## Work task
In the records below, count every line containing "button". Reply with the number only.

______________________________

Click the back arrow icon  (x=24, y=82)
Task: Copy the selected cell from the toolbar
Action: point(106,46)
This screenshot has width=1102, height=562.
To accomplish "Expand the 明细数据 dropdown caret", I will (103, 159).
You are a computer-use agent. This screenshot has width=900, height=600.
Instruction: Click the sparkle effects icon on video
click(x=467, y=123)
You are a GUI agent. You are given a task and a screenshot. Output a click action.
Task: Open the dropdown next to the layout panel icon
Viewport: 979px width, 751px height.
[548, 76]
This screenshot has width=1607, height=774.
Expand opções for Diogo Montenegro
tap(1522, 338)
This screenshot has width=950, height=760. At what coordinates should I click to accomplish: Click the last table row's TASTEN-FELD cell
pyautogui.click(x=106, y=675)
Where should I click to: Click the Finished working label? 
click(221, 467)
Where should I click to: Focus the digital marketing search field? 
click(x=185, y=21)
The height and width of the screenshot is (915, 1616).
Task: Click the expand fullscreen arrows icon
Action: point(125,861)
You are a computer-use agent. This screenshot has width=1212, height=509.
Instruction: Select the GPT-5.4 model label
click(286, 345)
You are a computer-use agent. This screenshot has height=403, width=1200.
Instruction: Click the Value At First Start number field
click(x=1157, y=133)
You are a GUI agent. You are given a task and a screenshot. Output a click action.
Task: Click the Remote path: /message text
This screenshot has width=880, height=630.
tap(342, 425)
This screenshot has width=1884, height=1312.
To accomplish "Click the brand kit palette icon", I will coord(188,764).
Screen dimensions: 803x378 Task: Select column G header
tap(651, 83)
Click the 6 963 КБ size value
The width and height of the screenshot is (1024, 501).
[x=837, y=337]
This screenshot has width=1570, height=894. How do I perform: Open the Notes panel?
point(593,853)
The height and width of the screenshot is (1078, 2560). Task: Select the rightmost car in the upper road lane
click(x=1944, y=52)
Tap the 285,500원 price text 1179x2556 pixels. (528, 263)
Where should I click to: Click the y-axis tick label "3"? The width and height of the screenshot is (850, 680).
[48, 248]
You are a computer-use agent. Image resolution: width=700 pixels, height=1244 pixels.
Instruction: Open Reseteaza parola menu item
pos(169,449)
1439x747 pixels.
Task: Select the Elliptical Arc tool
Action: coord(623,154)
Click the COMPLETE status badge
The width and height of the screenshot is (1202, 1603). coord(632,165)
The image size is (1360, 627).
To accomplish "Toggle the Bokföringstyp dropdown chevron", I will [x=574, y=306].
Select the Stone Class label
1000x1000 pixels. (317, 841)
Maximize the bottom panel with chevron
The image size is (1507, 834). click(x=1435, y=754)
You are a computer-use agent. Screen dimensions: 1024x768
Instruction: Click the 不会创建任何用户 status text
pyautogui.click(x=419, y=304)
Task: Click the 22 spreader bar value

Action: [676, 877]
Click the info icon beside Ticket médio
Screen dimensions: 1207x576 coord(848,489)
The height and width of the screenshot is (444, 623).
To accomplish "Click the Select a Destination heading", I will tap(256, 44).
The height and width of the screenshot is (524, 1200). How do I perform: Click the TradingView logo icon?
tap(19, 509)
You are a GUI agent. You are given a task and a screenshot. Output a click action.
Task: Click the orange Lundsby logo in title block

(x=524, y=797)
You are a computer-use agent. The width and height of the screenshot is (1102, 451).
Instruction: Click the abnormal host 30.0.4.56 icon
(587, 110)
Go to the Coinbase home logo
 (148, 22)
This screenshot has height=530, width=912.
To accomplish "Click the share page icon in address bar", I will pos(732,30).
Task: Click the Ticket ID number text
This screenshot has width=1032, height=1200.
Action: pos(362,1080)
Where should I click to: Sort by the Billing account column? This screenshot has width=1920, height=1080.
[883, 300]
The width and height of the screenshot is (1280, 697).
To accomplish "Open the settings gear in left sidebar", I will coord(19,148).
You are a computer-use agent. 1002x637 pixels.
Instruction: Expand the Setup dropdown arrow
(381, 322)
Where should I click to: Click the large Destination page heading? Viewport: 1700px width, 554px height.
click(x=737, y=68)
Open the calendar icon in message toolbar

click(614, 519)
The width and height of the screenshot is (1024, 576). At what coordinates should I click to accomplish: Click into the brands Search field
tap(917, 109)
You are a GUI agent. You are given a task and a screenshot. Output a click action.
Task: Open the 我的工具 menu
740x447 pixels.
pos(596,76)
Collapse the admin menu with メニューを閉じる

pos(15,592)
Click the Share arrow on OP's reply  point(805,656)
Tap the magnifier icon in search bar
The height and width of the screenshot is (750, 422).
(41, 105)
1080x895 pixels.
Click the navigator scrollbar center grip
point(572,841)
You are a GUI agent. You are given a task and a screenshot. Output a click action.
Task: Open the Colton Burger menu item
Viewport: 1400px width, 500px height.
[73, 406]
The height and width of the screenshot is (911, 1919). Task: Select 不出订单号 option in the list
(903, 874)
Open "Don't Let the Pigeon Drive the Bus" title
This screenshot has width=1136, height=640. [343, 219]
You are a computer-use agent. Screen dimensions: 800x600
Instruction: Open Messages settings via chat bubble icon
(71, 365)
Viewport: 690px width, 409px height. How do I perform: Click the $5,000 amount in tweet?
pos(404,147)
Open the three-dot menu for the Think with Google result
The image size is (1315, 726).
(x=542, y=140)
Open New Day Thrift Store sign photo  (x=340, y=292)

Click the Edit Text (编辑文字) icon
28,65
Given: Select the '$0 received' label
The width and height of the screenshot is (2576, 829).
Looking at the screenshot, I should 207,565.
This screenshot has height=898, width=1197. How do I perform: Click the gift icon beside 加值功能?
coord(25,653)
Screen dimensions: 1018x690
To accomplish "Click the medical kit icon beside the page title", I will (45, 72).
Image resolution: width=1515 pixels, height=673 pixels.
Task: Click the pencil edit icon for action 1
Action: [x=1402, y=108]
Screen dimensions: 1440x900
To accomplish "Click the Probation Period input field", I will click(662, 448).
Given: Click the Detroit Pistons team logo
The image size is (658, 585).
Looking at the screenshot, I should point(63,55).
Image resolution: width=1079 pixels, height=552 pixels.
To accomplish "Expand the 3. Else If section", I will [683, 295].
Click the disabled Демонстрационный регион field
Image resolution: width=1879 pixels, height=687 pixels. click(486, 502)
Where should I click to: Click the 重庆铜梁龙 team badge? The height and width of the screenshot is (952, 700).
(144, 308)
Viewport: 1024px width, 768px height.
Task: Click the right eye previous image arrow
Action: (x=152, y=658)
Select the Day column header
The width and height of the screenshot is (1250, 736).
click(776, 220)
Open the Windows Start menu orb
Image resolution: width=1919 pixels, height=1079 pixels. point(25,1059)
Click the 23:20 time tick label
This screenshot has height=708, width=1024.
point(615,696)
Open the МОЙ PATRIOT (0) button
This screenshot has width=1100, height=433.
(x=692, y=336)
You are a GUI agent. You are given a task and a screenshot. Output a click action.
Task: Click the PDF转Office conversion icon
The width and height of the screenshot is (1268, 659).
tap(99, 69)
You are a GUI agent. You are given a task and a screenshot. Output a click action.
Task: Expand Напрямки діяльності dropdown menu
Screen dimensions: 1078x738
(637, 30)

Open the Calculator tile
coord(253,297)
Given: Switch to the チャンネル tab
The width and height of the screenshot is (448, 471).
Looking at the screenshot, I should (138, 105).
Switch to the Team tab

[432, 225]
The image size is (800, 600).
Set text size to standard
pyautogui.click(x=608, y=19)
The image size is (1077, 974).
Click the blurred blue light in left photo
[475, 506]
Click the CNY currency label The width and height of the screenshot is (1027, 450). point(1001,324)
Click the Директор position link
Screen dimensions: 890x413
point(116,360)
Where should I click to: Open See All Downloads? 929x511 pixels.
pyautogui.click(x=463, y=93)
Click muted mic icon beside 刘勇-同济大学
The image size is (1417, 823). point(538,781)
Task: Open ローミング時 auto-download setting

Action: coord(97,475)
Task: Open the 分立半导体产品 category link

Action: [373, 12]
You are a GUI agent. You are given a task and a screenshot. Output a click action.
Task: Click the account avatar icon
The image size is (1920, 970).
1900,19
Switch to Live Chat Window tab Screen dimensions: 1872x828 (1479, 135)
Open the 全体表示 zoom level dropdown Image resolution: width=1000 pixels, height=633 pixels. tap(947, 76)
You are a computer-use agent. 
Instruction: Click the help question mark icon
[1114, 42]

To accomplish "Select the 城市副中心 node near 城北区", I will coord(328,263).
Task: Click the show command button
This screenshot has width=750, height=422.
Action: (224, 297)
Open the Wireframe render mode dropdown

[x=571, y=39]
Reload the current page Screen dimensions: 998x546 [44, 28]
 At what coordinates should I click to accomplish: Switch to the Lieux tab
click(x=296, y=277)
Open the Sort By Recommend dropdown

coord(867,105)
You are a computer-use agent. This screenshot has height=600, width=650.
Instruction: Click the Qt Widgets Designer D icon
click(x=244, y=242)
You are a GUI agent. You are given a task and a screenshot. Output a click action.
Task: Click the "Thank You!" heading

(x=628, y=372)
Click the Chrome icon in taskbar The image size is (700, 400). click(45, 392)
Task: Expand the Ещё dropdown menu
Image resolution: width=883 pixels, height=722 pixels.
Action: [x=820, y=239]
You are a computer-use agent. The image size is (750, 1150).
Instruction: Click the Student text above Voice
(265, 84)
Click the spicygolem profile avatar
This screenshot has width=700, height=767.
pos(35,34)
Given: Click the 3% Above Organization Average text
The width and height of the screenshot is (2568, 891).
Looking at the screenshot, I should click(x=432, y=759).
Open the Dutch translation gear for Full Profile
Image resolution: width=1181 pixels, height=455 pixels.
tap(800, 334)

______________________________

## Solution to this exercise
2